Guide

WebGPU fundamentals explained

Harbor Commerce's merchant analytics dashboard plotted 1.2 million click coordinates into a heatmap every time a store owner changed the date range. A JavaScript loop on the main thread took 380 ms and froze scroll. Moving binning and color normalization into a WebGPU compute shader cut that to 12 ms on a mid-range laptop GPU — without shipping a native app. WebGPU is the W3C standard that exposes modern graphics and general-purpose GPU compute to browsers through a Vulkan/Metal/D3D12 translation layer. It replaces the aging WebGL model with explicit resource management, first-class compute, and WGSL (WebGPU Shading Language). This guide covers adapter and device initialization, buffers and bind groups, render vs compute pipelines, the Harbor Commerce heatmap refactor, a technique decision table against WebGL and WebAssembly, pitfalls, and a production checklist alongside our Web Workers guide (off-main-thread CPU) and game rendering optimization guide (frame budgets and draw-call discipline).

What WebGPU is (and how it differs from WebGL)

WebGL (1.0 and 2.0) wrapped OpenGL ES in a browser sandbox. It worked, but the API is stateful, error-prone, and has no standard compute path — GPGPU hacks through fragment shaders are fragile. WebGPU mirrors how native engines (Vulkan, Metal, Direct3D 12) talk to GPUs: you create explicit buffers, describe pipeline layouts up front, record commands into encoders, and submit command buffers to a queue.

Key differences that matter in production:

Compute shaders — parallel general-purpose kernels (histograms, physics, ML inference) without pretending to draw triangles.
Explicit resources — no hidden global GL state; bind groups declare which buffers and textures a shader reads.
WGSL — a single shading language validated at pipeline creation, instead of GLSL dialects per driver.
Async initialization — navigator.gpu.requestAdapter() and adapter.requestDevice() are promises; handle missing GPU gracefully.
Better multi-threading story — command encoding can be prepared off the main thread in supporting engines (still evolving).

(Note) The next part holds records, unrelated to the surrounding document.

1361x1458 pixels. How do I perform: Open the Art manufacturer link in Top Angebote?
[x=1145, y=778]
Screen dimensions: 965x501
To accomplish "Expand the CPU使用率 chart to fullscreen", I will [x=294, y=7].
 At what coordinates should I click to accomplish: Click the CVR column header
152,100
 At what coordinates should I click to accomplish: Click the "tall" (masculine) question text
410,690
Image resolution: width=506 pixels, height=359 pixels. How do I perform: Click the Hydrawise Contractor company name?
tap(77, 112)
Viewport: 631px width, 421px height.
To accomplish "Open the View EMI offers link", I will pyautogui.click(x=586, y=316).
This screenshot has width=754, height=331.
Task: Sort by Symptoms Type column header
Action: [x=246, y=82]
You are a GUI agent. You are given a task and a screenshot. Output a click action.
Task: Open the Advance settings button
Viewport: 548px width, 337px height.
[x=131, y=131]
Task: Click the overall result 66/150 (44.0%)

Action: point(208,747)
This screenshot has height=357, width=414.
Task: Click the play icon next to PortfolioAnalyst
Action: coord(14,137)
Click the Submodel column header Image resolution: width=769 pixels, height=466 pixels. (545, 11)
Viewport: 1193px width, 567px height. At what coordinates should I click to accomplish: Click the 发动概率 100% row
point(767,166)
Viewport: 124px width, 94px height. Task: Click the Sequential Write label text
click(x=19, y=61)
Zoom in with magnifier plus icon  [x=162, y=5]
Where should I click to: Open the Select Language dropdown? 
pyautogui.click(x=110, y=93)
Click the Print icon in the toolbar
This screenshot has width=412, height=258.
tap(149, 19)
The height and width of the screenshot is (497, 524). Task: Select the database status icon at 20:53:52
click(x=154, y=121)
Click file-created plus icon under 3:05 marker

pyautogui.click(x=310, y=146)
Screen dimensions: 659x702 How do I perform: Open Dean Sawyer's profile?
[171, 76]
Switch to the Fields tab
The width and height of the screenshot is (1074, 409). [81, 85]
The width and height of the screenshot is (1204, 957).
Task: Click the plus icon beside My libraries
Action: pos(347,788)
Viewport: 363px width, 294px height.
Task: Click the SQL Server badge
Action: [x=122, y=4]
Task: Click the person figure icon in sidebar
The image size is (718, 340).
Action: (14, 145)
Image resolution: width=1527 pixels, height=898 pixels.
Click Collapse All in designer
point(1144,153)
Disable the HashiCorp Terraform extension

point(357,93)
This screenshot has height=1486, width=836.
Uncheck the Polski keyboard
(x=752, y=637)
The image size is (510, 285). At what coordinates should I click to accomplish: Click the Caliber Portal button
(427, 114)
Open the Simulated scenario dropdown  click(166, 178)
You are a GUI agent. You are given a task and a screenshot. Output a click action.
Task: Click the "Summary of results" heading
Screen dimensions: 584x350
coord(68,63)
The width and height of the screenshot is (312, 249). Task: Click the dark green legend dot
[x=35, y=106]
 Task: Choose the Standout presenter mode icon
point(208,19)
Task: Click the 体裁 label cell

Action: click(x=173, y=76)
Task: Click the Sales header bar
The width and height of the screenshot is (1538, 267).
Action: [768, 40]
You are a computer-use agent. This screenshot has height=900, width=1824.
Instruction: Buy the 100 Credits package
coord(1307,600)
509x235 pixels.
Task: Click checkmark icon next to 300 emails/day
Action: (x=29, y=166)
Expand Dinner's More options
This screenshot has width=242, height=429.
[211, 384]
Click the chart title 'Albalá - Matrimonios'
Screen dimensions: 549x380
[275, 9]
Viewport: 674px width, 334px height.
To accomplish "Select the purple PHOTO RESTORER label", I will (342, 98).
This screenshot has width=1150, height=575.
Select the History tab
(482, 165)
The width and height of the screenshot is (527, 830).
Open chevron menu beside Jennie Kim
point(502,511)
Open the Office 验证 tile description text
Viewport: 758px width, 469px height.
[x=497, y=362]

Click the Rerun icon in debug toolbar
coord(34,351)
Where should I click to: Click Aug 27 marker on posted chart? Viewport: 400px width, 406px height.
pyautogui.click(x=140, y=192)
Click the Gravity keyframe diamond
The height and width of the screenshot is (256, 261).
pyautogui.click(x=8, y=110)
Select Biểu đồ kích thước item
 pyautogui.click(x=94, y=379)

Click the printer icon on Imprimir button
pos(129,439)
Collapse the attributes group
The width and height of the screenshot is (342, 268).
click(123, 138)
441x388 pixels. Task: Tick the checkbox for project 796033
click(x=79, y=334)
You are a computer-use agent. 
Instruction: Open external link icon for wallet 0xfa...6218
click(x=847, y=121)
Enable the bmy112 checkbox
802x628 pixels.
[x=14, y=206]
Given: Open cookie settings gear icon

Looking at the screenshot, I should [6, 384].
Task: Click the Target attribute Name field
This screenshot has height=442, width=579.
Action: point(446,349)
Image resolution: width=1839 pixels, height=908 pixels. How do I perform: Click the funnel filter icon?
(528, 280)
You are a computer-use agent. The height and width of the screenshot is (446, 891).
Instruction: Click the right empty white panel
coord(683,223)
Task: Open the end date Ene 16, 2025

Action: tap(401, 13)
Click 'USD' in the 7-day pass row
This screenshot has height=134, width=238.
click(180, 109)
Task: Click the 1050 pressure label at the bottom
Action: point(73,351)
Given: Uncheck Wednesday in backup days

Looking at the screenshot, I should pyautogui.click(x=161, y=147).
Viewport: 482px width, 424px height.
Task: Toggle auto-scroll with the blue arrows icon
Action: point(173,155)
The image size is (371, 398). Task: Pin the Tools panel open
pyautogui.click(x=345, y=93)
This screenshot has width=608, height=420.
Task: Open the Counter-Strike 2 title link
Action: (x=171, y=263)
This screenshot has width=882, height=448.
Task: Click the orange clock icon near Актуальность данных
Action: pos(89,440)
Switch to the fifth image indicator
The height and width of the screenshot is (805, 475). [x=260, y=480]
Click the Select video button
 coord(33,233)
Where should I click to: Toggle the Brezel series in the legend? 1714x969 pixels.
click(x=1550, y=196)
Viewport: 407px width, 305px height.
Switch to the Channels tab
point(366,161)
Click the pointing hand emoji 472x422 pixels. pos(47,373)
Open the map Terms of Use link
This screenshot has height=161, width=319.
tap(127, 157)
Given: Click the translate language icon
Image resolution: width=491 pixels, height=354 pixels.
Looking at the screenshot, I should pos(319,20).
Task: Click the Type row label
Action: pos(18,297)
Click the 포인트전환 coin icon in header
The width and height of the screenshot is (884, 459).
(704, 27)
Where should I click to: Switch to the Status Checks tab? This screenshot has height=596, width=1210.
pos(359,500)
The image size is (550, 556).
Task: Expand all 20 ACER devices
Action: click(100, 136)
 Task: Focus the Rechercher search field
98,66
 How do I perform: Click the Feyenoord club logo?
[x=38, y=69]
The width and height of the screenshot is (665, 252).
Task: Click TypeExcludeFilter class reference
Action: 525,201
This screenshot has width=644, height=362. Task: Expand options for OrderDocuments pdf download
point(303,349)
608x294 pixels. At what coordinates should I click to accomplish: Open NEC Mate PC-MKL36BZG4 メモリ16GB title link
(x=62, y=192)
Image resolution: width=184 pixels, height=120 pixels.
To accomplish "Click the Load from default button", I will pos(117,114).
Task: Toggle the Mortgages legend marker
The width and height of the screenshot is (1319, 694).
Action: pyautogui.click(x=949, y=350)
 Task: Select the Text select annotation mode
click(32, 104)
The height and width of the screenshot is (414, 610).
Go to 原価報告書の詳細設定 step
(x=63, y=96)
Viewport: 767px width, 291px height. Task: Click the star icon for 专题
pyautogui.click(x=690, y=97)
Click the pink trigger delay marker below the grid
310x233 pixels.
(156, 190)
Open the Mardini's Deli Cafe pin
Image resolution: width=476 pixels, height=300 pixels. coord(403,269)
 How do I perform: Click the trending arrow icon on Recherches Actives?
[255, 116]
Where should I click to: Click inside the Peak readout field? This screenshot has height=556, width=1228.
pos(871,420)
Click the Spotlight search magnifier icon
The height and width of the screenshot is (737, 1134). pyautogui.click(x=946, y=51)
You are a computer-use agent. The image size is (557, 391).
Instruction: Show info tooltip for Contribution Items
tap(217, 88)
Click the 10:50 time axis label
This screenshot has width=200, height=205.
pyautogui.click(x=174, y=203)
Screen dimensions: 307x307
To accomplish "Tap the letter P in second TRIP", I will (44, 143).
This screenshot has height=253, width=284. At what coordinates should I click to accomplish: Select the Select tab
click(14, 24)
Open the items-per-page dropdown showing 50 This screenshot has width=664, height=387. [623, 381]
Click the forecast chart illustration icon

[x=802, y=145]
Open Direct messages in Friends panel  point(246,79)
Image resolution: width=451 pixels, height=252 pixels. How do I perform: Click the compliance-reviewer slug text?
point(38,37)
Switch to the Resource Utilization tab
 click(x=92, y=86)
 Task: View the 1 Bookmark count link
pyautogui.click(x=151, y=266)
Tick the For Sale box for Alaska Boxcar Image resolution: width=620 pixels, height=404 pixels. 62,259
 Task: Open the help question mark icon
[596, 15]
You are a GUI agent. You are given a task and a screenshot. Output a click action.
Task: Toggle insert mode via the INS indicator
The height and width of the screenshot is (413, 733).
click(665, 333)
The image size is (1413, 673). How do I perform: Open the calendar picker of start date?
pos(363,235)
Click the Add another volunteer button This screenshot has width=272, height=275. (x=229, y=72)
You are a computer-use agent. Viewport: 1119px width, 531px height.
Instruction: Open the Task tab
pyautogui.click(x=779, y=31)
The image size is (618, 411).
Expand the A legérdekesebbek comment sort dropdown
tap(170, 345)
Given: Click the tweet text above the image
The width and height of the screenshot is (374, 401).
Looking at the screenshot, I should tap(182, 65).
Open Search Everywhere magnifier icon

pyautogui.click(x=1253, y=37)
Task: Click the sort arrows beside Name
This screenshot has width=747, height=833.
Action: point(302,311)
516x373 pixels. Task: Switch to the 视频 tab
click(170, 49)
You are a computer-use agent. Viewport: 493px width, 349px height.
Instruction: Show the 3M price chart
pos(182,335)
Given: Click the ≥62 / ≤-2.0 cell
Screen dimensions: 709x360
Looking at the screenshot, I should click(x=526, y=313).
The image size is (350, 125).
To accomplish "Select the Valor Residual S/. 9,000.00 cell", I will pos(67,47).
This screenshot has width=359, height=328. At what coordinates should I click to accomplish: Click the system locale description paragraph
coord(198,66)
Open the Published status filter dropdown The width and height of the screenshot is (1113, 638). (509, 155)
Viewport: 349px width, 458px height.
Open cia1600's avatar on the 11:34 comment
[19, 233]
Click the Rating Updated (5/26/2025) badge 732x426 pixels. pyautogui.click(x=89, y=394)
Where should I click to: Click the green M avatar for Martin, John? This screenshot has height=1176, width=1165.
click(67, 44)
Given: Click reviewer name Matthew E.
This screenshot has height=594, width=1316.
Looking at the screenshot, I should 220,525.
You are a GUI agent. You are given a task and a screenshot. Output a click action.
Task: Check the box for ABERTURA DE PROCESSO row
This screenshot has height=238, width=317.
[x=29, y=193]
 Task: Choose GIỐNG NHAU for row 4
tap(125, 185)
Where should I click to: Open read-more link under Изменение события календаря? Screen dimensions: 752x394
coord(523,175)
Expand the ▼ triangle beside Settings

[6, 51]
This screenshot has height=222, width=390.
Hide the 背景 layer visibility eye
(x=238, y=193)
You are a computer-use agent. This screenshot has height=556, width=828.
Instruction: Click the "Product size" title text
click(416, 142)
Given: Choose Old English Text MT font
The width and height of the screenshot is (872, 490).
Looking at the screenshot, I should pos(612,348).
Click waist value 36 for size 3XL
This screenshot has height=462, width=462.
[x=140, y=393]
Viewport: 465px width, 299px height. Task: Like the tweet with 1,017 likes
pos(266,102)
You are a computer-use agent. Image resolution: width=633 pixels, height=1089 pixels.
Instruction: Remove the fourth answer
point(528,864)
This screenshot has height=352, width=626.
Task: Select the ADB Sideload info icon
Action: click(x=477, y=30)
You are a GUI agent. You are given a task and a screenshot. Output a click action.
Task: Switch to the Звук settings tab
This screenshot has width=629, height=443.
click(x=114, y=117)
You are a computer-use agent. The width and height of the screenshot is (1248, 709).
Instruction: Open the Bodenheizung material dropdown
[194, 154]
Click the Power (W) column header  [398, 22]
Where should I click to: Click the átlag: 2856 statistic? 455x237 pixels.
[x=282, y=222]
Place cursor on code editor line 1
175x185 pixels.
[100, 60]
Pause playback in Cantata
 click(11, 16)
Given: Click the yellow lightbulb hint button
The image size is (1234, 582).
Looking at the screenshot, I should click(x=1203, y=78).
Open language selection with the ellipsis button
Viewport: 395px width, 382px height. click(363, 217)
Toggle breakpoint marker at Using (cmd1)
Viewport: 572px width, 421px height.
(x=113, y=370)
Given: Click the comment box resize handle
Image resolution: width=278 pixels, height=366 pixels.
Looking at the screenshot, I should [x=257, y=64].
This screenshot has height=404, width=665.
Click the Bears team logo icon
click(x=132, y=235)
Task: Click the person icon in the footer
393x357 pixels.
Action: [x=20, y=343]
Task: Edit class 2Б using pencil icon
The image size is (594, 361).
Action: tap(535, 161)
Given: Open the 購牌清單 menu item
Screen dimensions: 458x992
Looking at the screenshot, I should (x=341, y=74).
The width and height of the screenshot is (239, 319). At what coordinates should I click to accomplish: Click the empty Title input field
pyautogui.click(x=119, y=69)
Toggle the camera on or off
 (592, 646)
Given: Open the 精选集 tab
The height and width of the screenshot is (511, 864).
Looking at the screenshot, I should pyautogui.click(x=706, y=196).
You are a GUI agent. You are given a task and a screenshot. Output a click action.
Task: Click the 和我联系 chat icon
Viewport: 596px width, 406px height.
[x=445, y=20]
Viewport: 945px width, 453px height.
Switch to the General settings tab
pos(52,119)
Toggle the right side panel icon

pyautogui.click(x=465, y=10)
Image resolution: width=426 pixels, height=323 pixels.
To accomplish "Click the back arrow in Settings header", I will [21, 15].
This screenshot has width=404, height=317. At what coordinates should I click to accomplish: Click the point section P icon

Browser support (2026): Chrome, Edge, Firefox, and Safari ship WebGPU on desktop; mobile coverage is improving but always feature-detect. Keep a Canvas2D or WebGL fallback for unsupported environments.

Core object model

A typical WebGPU app bootstraps in this order:

GPU — entry via navigator.gpu; returns null if unavailable.
GPUAdapter — represents a physical or integrated GPU; choose powerPreference: 'high-performance' or 'low-power'.
GPUDevice — logical connection; creates buffers, textures, pipelines; emits uncapturederror events you must handle.
GPUQueue — submits command buffers and handles buffer-to-buffer copies.
GPUCanvasContext — configured with a GPUTextureFormat (commonly bgra8unorm) to present frames to a <canvas>.

Buffers and memory usage

GPUBuffer objects hold vertex data, uniform parameters, or compute I/O. Set usage flags at creation: GPUBufferUsage.STORAGE for read/write in compute, VERTEX for geometry, COPY_DST when uploading from JavaScript via queue.writeBuffer(). Map staging buffers for large uploads instead of many tiny writes. Alignment rules matter — uniform buffer offsets must be multiples of 256 bytes.

Bind groups and layouts

Shaders never see raw pointers. A GPUBindGroupLayout declares slots (binding 0 = uniform, binding 1 = storage buffer, binding 2 = texture). GPUBindGroup instances attach concrete resources. Pipelines are immutable once created; swapping bind groups between draw/dispatch calls is cheap. This is how you pass the heatmap grid dimensions, input click array, and output color buffer to a compute kernel in one dispatch.

WGSL: writing shaders

WGSL (WebGPU Shading Language) looks like Rust-meets-HLSL. Vertex and fragment entry points drive rendering; @compute @workgroup_size(64) entry points drive parallel kernels. A minimal compute shader that increments every cell in a buffer:

@group(0) @binding(0) var<storage, read_write> data: array<u32>;

@compute @workgroup_size(64)
fn main(@builtin(global_invocation_id) id: vec3<u32>) {
  let i = id.x;
  if (i >= arrayLength(&data)) { return; }
  data[i] = data[i] + 1u;
}

Create a GPUShaderModule from the WGSL source, then a GPUComputePipeline pairing that module with a bind group layout. Dispatch with pass.dispatchWorkgroups(workgroupCountX, ...) where workgroupCount = ceil(elementCount / 64) for the example above.

For rendering, a GPURenderPipeline bundles vertex + fragment shaders, vertex buffer layouts, primitive topology, depth/stencil state, and color target formats. Pipeline creation is expensive — cache pipelines per material, not per mesh.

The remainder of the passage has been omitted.